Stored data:
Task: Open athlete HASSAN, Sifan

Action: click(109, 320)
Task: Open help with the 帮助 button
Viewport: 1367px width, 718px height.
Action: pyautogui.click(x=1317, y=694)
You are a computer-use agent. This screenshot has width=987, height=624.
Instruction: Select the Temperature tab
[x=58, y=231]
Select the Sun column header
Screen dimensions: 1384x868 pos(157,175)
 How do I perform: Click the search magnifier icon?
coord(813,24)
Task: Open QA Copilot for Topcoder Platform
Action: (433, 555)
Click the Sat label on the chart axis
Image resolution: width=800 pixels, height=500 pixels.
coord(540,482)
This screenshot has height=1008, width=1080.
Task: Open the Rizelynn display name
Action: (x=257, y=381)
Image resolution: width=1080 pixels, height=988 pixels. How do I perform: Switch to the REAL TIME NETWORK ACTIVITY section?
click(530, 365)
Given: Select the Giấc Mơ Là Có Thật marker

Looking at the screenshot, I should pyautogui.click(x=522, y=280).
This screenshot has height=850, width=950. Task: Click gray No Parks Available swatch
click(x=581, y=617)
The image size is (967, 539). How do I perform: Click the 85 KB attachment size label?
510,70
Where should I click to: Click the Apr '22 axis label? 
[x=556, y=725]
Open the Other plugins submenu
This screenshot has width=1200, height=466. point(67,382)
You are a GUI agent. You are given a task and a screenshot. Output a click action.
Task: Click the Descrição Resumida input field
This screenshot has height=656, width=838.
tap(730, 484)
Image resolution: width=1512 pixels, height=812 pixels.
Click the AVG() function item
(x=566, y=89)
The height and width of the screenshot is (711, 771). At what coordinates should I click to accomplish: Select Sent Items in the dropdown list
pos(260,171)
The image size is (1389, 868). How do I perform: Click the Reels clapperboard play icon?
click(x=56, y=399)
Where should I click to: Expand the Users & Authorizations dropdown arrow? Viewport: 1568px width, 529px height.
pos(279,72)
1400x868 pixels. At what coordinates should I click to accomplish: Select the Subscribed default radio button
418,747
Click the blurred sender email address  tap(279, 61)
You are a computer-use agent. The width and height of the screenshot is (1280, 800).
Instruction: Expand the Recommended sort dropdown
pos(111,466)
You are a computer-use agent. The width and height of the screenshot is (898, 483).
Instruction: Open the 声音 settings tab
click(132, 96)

EXERCISE INSTRUCTIONS
Would you write out all of the data again, unchanged?

SOLUTION TO THIS TASK
Task: Open athlete HASSAN, Sifan

Action: click(109, 320)
Task: Open help with the 帮助 button
Viewport: 1367px width, 718px height.
Action: pyautogui.click(x=1317, y=694)
You are a computer-use agent. This screenshot has width=987, height=624.
Instruction: Select the Temperature tab
[x=58, y=231]
Select the Sun column header
Screen dimensions: 1384x868 pos(157,175)
 How do I perform: Click the search magnifier icon?
coord(813,24)
Task: Open QA Copilot for Topcoder Platform
Action: (433, 555)
Click the Sat label on the chart axis
Image resolution: width=800 pixels, height=500 pixels.
coord(540,482)
This screenshot has height=1008, width=1080.
Task: Open the Rizelynn display name
Action: (x=257, y=381)
Image resolution: width=1080 pixels, height=988 pixels. How do I perform: Switch to the REAL TIME NETWORK ACTIVITY section?
click(530, 365)
Given: Select the Giấc Mơ Là Có Thật marker

Looking at the screenshot, I should pyautogui.click(x=522, y=280).
This screenshot has height=850, width=950. Task: Click gray No Parks Available swatch
click(x=581, y=617)
The image size is (967, 539). How do I perform: Click the 85 KB attachment size label?
510,70
Where should I click to: Click the Apr '22 axis label? 
[x=556, y=725]
Open the Other plugins submenu
This screenshot has width=1200, height=466. point(67,382)
You are a GUI agent. You are given a task and a screenshot. Output a click action.
Task: Click the Descrição Resumida input field
This screenshot has height=656, width=838.
tap(730, 484)
Image resolution: width=1512 pixels, height=812 pixels.
Click the AVG() function item
(x=566, y=89)
The height and width of the screenshot is (711, 771). At what coordinates should I click to accomplish: Select Sent Items in the dropdown list
pos(260,171)
The image size is (1389, 868). How do I perform: Click the Reels clapperboard play icon?
click(x=56, y=399)
Where should I click to: Expand the Users & Authorizations dropdown arrow? Viewport: 1568px width, 529px height.
pos(279,72)
1400x868 pixels. At what coordinates should I click to accomplish: Select the Subscribed default radio button
418,747
Click the blurred sender email address  tap(279, 61)
You are a computer-use agent. The width and height of the screenshot is (1280, 800).
Instruction: Expand the Recommended sort dropdown
pos(111,466)
You are a computer-use agent. The width and height of the screenshot is (898, 483).
Instruction: Open the 声音 settings tab
click(132, 96)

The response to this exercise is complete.